Mientras caminaba, Caperucita notó que el bosque era diferente esa mañana. Los árboles brillaban con hojas de colores que no había visto antes, y las flores parecían bailar al ritmo de una música suave. «¡Qué mágico es este lugar!», pensó Caperucita. De repente, escuchó un sonido que provenía de detrás de un arbusto. Era un pequeño ratón que asomaba su cabeza curiosamente.

—¡Hola, pequeño amigo! —saludó Caperucita—. ¿Has visto a mi abuela?

—¡Hola, Caperucita! —respondió el ratoncito, que se presentó como Ramón—. No he visto a tu abuela, pero puedo ayudarte a encontrarla. ¡El bosque está lleno de sorpresas hoy!
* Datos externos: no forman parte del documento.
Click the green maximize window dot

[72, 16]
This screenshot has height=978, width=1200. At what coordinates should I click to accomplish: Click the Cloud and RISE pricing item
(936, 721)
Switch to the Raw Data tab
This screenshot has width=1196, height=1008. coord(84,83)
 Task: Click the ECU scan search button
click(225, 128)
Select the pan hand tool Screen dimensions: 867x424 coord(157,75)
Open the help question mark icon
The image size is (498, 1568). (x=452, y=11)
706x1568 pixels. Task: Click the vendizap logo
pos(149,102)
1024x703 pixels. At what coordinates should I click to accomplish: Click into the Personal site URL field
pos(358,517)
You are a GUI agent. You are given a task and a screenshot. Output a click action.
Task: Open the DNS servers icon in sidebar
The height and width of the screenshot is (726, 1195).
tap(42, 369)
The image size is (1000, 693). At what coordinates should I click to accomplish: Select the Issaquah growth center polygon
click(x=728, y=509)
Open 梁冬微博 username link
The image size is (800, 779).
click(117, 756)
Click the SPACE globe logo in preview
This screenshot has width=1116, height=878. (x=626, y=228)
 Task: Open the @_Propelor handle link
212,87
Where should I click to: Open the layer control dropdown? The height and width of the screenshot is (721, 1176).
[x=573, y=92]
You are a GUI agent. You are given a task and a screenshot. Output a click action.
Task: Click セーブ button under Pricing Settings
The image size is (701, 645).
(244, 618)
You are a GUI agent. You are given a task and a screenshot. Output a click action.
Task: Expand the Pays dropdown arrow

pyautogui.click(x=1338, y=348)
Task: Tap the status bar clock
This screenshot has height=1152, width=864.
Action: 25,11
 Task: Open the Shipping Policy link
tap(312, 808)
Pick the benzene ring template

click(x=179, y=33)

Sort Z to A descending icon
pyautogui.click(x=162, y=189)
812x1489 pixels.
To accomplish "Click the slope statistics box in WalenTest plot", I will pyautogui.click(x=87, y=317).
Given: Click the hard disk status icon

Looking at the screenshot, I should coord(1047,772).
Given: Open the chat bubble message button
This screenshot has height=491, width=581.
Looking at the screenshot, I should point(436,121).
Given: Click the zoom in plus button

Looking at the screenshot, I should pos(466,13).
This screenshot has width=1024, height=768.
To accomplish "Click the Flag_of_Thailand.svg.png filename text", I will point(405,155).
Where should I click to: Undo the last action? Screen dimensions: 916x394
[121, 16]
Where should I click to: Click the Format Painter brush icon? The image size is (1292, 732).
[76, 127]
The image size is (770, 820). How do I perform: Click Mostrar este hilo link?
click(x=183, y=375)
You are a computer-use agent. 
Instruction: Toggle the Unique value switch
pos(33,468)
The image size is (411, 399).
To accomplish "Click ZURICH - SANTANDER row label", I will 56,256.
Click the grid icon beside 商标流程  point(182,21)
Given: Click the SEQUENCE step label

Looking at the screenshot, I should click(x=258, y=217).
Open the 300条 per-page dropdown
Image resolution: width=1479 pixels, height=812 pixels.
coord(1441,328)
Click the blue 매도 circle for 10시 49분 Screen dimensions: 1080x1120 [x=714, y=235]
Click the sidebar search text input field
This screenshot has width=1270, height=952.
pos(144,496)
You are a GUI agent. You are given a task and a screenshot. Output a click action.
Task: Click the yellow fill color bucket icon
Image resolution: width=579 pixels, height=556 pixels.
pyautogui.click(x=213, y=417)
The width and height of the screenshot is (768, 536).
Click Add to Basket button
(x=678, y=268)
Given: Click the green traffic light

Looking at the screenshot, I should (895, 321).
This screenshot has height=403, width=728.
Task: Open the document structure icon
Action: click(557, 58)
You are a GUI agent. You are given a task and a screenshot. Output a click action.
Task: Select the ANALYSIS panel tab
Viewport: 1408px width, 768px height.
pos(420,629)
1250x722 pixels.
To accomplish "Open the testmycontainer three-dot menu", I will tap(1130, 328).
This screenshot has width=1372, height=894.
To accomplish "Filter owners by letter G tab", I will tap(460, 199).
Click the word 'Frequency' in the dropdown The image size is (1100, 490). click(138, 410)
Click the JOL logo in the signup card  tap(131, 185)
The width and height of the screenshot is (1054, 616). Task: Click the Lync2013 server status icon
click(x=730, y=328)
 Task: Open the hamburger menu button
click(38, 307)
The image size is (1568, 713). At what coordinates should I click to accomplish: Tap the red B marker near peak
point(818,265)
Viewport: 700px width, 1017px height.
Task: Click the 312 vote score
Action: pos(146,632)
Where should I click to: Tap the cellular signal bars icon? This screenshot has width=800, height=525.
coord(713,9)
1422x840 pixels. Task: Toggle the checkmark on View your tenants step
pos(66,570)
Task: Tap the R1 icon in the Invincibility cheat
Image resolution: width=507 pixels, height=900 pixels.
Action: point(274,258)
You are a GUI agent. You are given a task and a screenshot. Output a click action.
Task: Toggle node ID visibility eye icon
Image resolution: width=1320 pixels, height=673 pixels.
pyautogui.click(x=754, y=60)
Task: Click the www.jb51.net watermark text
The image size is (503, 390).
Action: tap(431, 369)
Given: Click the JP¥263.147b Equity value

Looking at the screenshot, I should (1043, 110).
Caperucita sonrió y aceptó la ayuda de Ramón. Decidieron seguir el camino juntos. Mientras caminaban, comenzaron a ver criaturas fantásticas. Unas hadas doradas revoloteaban alrededor de unas flores que brillaban como estrellas. “¡Mira!”, exclamó Caperucita, “¡hay hadas!” Las hadas les sonrieron y les lanzaron un poco de polvo brillante. Caperucita y Ramón se sintieron llenos de energía y ganas de seguir explorando.

De repente, la atmósfera cambió. Una sombra grande se acercó a ellos, y cuando miraron hacia arriba, vieron al Lobo Feroz. Sus ojos amarillos y su gran boca hacían que pareciera muy temible.

—Hola, Caperucita. ¿A dónde vas con esa cesta? —preguntó el lobo con una voz profunda.

Caperucita se puso un poco nerviosa, pero recordó las palabras de su mamá. Con valentía le respondió:

—Voy a la casa de mi abuela, que está enferma. Llevo galletas y jugo para alegrarla.

El lobo sonrió de forma traviesa. —¿No te gustaría jugar conmigo en lugar de ir a visitar a esa abuelita enferma? Hay muchos secretos en el bosque que podrías descubrir.

Caperucita pensó que no era buena idea. Sabía que el lobo era astuto. —No, gracias. Tengo que seguir. Es muy importante cuidar de mi abuela.

El Lobo Feroz se frustró un poco al ver que Caperucita no caía en su trampa. Entonces, ideó un plan. Con un movimiento rápido, tomó un atajo hacia la casa de la abuela.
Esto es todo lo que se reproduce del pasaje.